### Tugas yang Diberikan 1
Terjemahkan kalimat "Laweyan adalah kampung pengrajin batik di kota Solo." dari teks bacaan ke dalam bahasa Inggris.
### Tugas yang Diberikan 2
Salin ulang bagian teks bacaan dari "Perjalanan ke salah" sampai "gerbang depan rumah." tanpa perubahan apa pun.
### Tugas yang Diberikan 3
Jawablah pertanyaan berikut berdasarkan teks bacaan.
(a) Kampung Laweyan dahulu merupakan markas organisasi apa?
(b) Rumah apa yang disebut sebagai salah satu rumah termegah di kawasan tersebut?
(c) Apa yang menjadi gerbang depan rumah itu?

### Teks Bacaan
○ ○ ○ ○ ○
Senin, 04 Februari 2008

Solo, Persimpangan antara Kota Tua dan Budaya Urban


Perjalanan ke salah satu pusat kebudayaan Jawa ini dimulai dari Kampung Laweyan. Laweyan adalah kampung pengrajin batik di kota Solo. Kampung yang dahulu merupakan markas Sarekat Dagang Islam (SDI), saat ini menjadi salah satu tujuan wisata turis. Tak ada yang telalu istimewa ketika kita melintas ke dalamnya, hanya terlihat nuansa kota tua lengkap dengan rumah-rumah berarsitektur kuno. Namun coba tengoklah Ndalem Tjokrosumartan, salah satu rumah termegah di kawasan tersebut. Ndalem Tjokrosumartan merupakan cermin luhurnya kebudayaan Jawa: arsitektur keraton, halaman depan yang luas nan asri, serta regol mewah yang menjadi gerbang depan rumah.
○ ○ ○ ○ ○
### Butir yang Disediakan
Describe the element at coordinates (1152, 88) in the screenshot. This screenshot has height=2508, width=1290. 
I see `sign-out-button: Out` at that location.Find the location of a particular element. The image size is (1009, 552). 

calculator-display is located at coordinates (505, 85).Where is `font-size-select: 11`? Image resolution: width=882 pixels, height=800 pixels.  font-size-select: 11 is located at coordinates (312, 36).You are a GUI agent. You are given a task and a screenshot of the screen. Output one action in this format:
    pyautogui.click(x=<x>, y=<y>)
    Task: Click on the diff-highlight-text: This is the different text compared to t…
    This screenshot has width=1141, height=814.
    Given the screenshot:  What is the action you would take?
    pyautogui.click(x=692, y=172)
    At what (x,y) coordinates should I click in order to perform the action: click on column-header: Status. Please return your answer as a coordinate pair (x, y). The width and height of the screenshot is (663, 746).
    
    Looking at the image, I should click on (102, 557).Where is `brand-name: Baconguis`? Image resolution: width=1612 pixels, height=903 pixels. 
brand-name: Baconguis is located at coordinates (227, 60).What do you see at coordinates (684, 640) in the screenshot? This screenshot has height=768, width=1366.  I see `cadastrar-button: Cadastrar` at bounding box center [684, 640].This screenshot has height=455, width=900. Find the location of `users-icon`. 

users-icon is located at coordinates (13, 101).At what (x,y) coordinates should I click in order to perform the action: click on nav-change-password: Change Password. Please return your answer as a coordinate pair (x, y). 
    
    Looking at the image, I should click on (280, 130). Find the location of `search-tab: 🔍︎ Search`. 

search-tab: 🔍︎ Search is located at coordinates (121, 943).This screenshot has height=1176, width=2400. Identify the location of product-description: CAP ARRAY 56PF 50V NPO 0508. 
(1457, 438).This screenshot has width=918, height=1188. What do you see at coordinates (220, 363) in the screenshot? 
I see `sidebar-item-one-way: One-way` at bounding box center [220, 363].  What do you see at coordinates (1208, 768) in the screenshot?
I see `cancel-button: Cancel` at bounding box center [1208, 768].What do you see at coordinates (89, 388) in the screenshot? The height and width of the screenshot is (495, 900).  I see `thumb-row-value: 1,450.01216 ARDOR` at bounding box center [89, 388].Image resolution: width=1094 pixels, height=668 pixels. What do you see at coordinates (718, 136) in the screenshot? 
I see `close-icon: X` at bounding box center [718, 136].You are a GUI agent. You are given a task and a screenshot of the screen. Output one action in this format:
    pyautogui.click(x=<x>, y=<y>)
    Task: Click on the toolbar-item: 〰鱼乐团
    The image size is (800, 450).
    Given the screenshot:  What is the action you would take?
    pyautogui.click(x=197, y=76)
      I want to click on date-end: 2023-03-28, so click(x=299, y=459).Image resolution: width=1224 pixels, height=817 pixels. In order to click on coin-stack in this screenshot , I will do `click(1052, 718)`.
○ ○ ○ ○ ○
### Jawaban Anda 1
Laweyan is a batik artisans' village in the city of Solo.

### Jawaban Anda 2
Perjalanan ke salah satu pusat kebudayaan Jawa ini dimulai dari Kampung Laweyan. Laweyan adalah kampung pengrajin batik di kota Solo. Kampung yang dahulu merupakan markas Sarekat Dagang Islam (SDI), saat ini menjadi salah satu tujuan wisata turis. Tak ada yang telalu istimewa ketika kita melintas ke dalamnya, hanya terlihat nuansa kota tua lengkap dengan rumah-rumah berarsitektur kuno. Namun coba tengoklah Ndalem Tjokrosumartan, salah satu rumah termegah di kawasan tersebut. Ndalem Tjokrosumartan merupakan cermin luhurnya kebudayaan Jawa: arsitektur keraton, halaman depan yang luas nan asri, serta regol mewah yang menjadi gerbang depan rumah.

### Jawaban Anda 3
(a) Sarekat Dagang Islam (SDI)
(b) Ndalem Tjokrosumartan
(c) Regol mewah